◆ EXERCISE INSTRUCTIONS
Your output should be the lines from the one containing "Given: Run the cell with the Exécuter button" through the last line below, both ends included, exactly as written and free of pictures.

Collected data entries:
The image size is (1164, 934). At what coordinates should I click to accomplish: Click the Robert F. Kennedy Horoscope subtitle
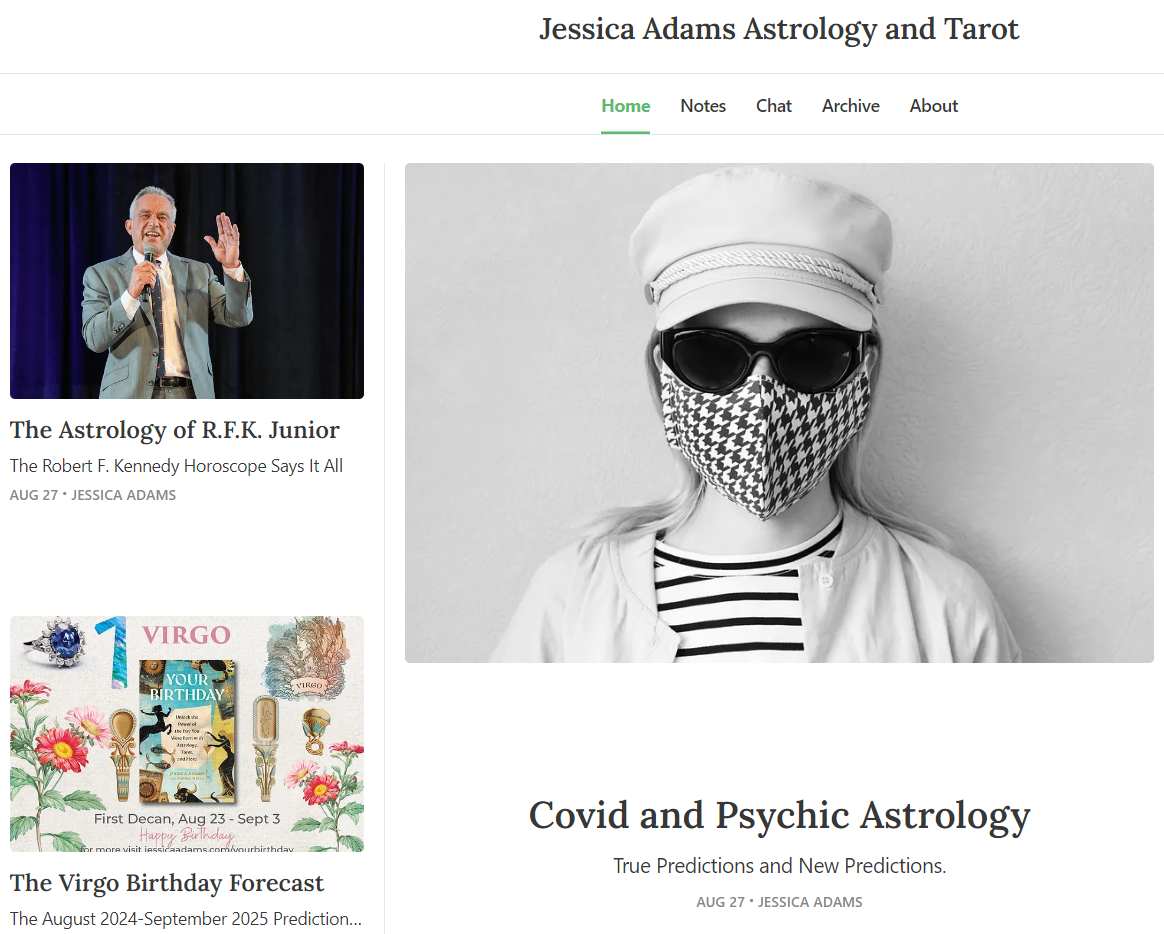(176, 466)
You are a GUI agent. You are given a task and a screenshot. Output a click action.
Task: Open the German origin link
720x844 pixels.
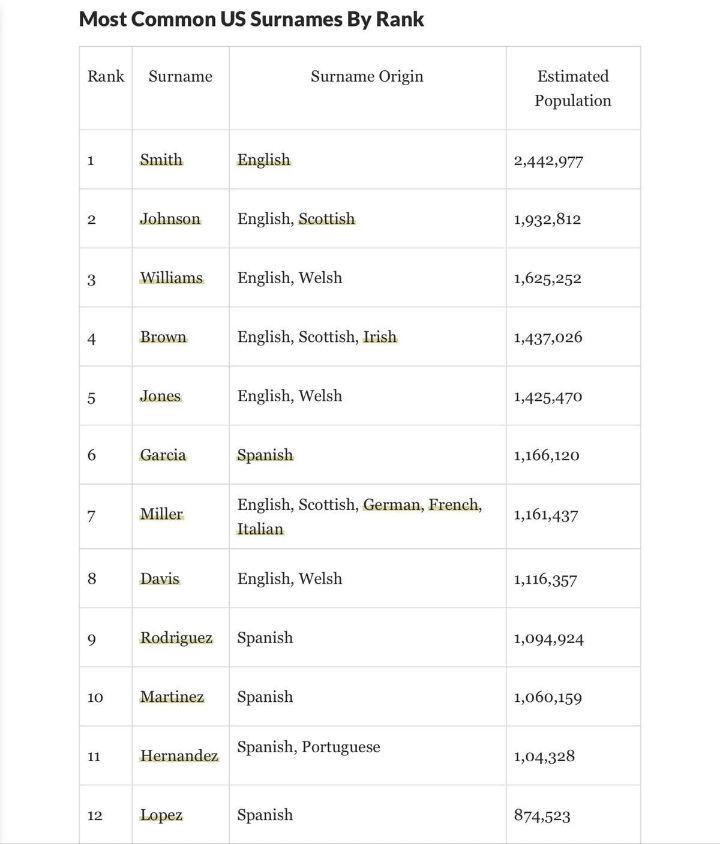391,505
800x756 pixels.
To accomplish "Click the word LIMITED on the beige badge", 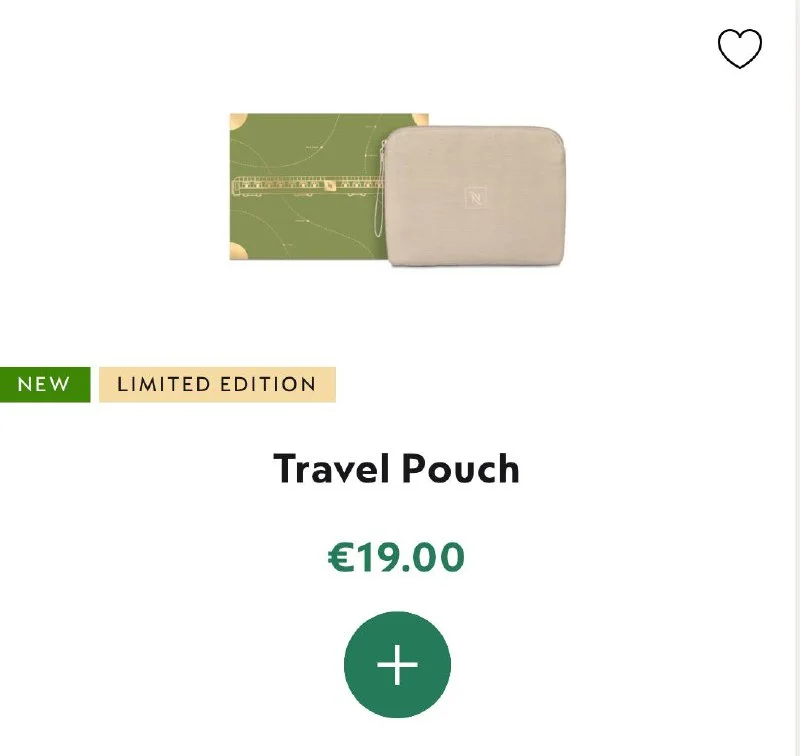I will pyautogui.click(x=164, y=384).

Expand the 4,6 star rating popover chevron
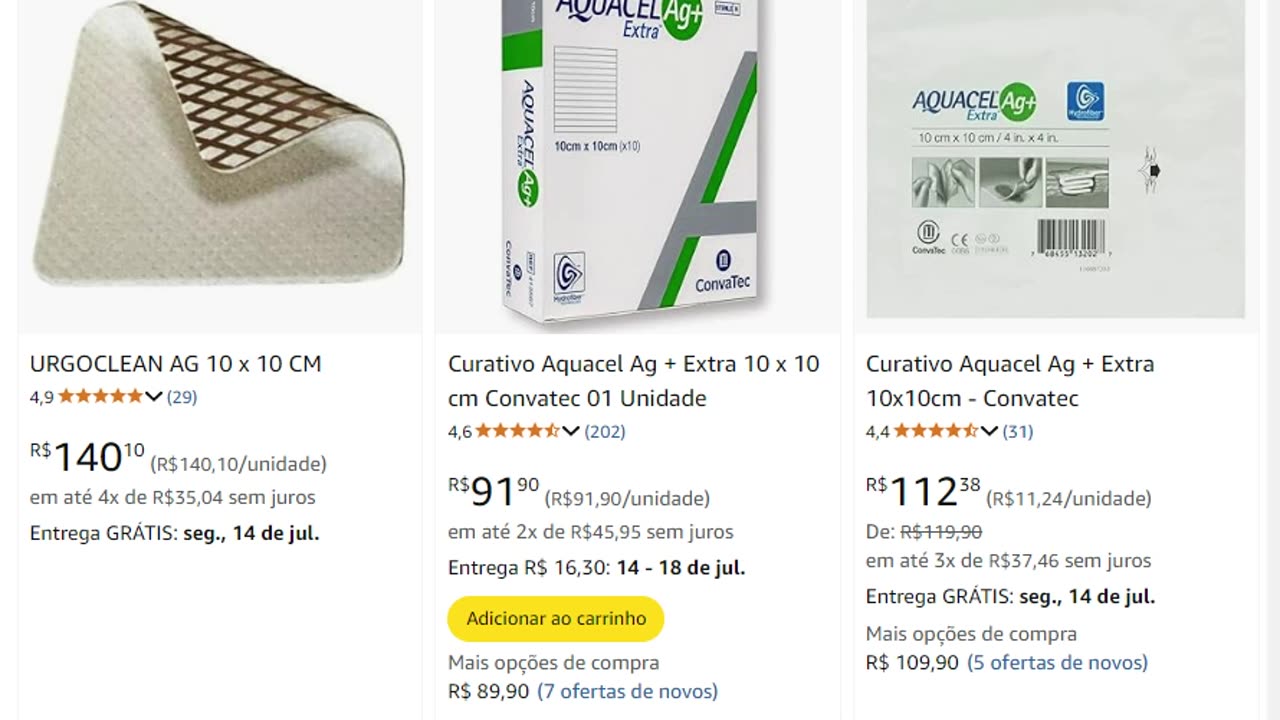tap(571, 432)
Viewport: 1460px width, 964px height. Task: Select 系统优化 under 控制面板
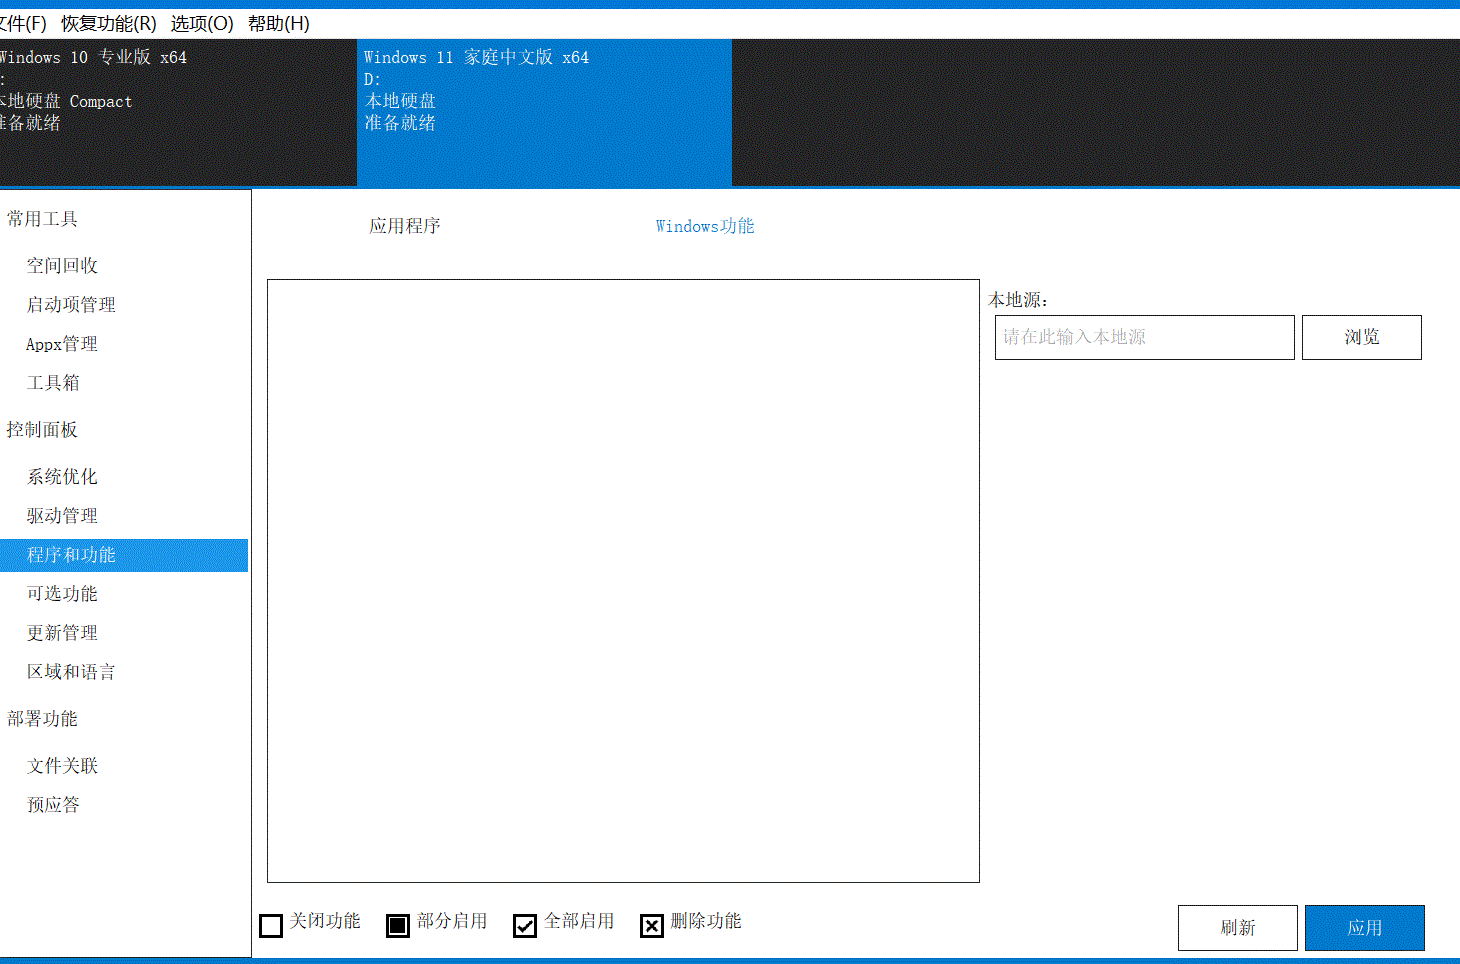[61, 476]
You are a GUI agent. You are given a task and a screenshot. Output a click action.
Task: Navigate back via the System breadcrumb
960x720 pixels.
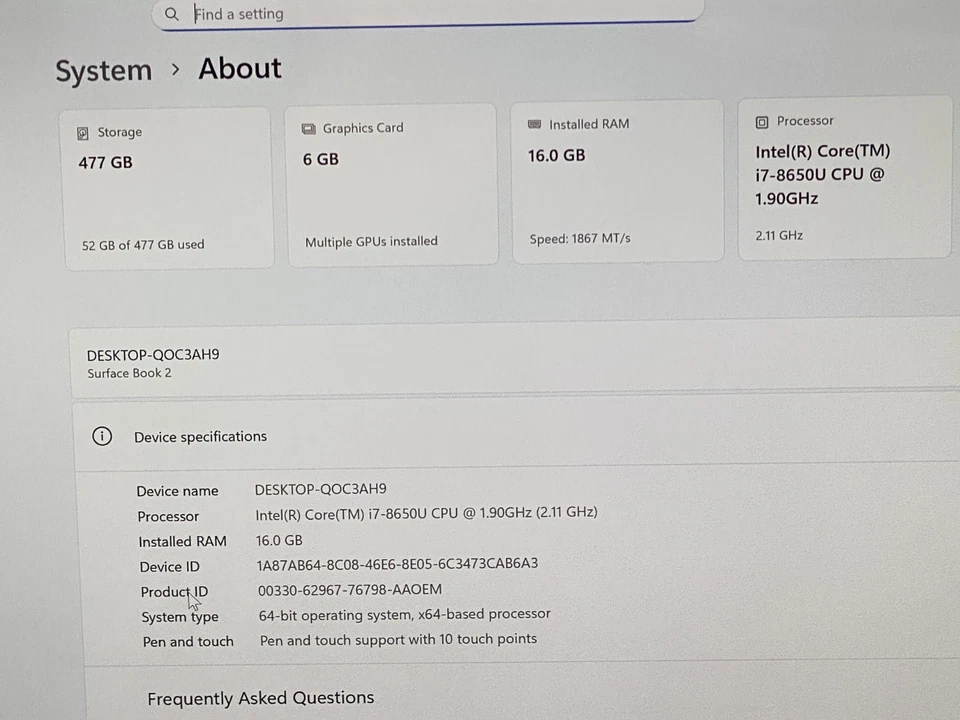tap(103, 70)
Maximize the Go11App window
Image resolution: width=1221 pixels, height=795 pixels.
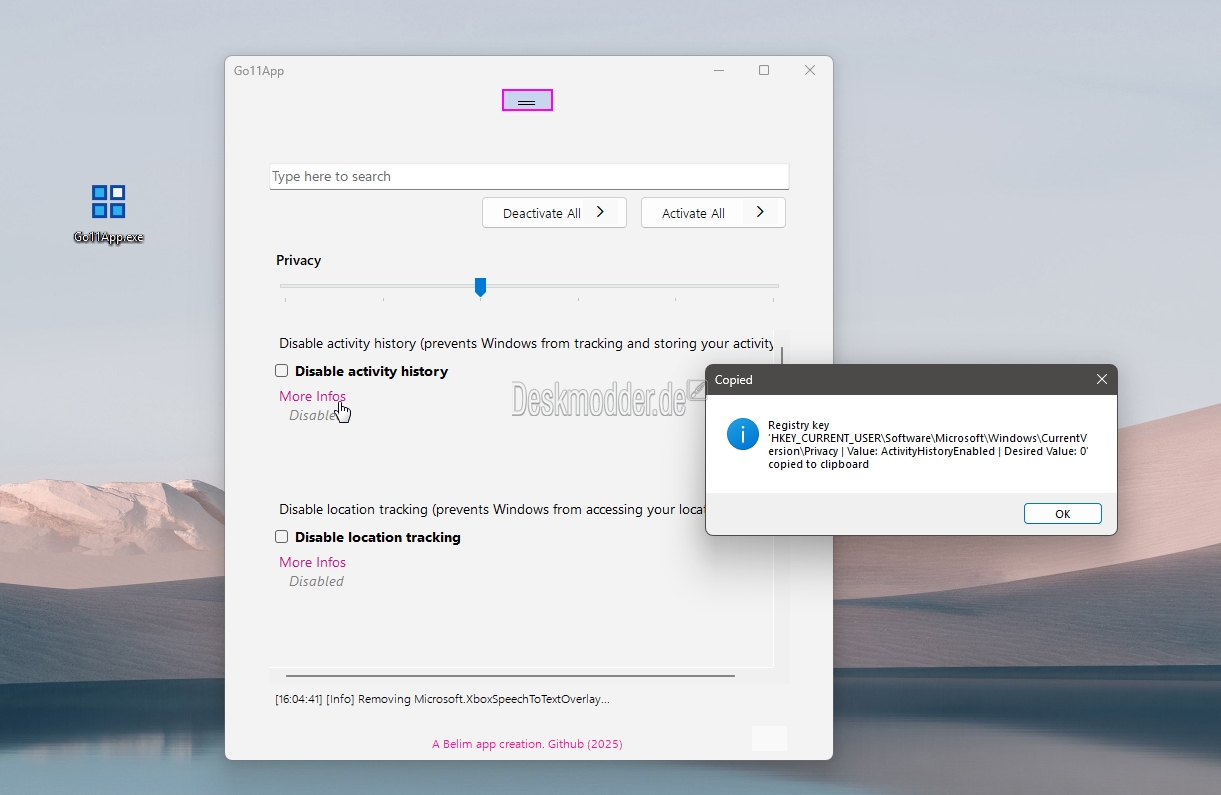764,71
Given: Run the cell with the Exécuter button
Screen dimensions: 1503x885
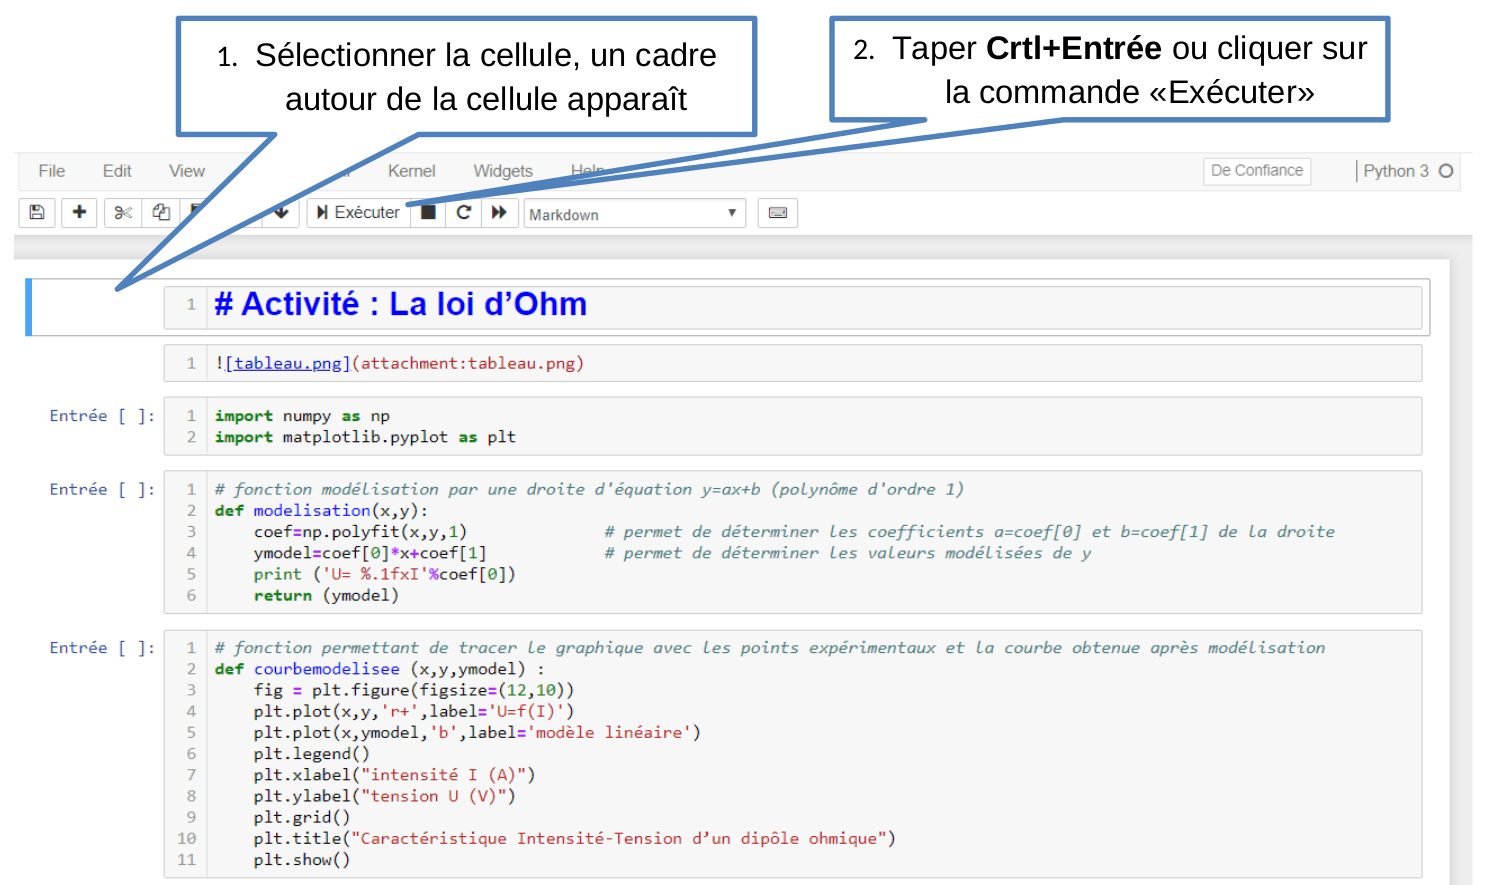Looking at the screenshot, I should click(357, 212).
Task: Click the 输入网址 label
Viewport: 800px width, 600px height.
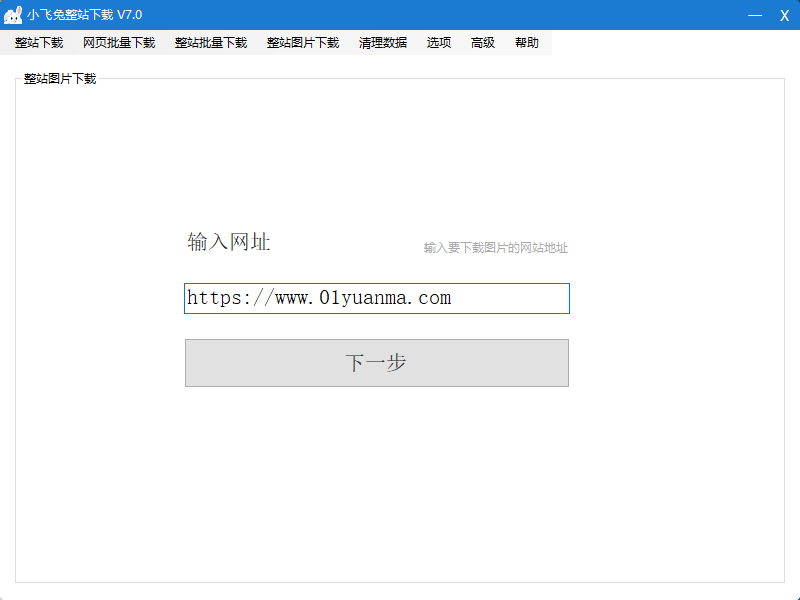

◆ COMPLETED TASK
Given: Run the cell with the Exécuter button
Screen dimensions: 1503x885
Looking at the screenshot, I should click(357, 212).
Task: Click the 输入网址 label
Viewport: 800px width, 600px height.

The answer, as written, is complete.